Versions of the product are also sold under the generic names "adhesive putty" and "mounting putty". The generic trademark or common name for mounting putty varies by region. It is known as "Patafix" in France, Italy, Portugal, Austria and Turkey, kennaratyggjó in Iceland and lærertyggis in Norway (both meaning "teacher's chewing gum"), häftmassa ("attachment paste") or kludd in Sweden, and wondergom in South Africa (an Afrikaans word, literally translated as "wonder glue").

== Alternative uses ==
Like all poster putties, Blu Tack can work as an alternative to a traditional kneaded eraser.

Blu Tack was often used with the Sinclair ZX81 microcomputer to help mitigate crashes caused by wobbly external RAM modules. This was such a widespread problem that Sinclair Research's technical support department officially recommended the use of Blu Tack to resolve this issue.

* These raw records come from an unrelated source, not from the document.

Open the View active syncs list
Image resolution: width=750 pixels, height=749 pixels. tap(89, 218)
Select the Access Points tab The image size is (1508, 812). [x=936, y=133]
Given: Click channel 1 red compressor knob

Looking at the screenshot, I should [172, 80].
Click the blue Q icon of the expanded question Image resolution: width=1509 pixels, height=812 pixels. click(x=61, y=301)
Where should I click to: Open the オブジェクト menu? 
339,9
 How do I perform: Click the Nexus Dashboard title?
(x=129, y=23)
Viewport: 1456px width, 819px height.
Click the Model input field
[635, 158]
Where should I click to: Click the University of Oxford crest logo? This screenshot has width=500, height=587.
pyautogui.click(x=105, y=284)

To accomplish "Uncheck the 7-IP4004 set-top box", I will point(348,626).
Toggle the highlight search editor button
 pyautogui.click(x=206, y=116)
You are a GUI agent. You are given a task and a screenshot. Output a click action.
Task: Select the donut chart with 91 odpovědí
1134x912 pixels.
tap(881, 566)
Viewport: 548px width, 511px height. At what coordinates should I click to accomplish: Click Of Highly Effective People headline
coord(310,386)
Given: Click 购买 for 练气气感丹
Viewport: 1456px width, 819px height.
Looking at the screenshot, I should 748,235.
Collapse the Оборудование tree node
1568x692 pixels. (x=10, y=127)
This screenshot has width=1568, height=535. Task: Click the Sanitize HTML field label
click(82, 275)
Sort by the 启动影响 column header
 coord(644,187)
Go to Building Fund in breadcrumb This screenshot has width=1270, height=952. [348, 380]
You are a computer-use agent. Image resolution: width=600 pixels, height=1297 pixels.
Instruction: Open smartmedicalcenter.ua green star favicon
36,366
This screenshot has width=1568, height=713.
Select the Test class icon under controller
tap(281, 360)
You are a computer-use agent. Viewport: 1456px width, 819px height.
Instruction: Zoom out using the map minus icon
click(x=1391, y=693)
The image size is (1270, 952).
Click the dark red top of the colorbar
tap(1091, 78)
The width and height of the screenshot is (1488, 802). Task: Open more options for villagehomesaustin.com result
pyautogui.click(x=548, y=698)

In 2007 the artist Elizabeth Thompson created a 200 kg sculpture of a house spider using Blu Tack over a wire frame. It was exhibited at London Zoo.

Blu Tack can be used as a damping agent for sound and vibration applications, due to its low amplitude response properties. A 2013 study concluded that the substance is a comfortable alternative to over-the-counter ear plugs for the attenuation of everyday sound.

The New Zealand Government Earthquake Commission recommends that products such as Blu Tack should be used to prevent ornaments and small household items from falling or moving in the event of an earthquake.

Blu Tack is sometimes used by electronic hobbyists to hold through-hole electronic components in position for soldering onto PC-boards.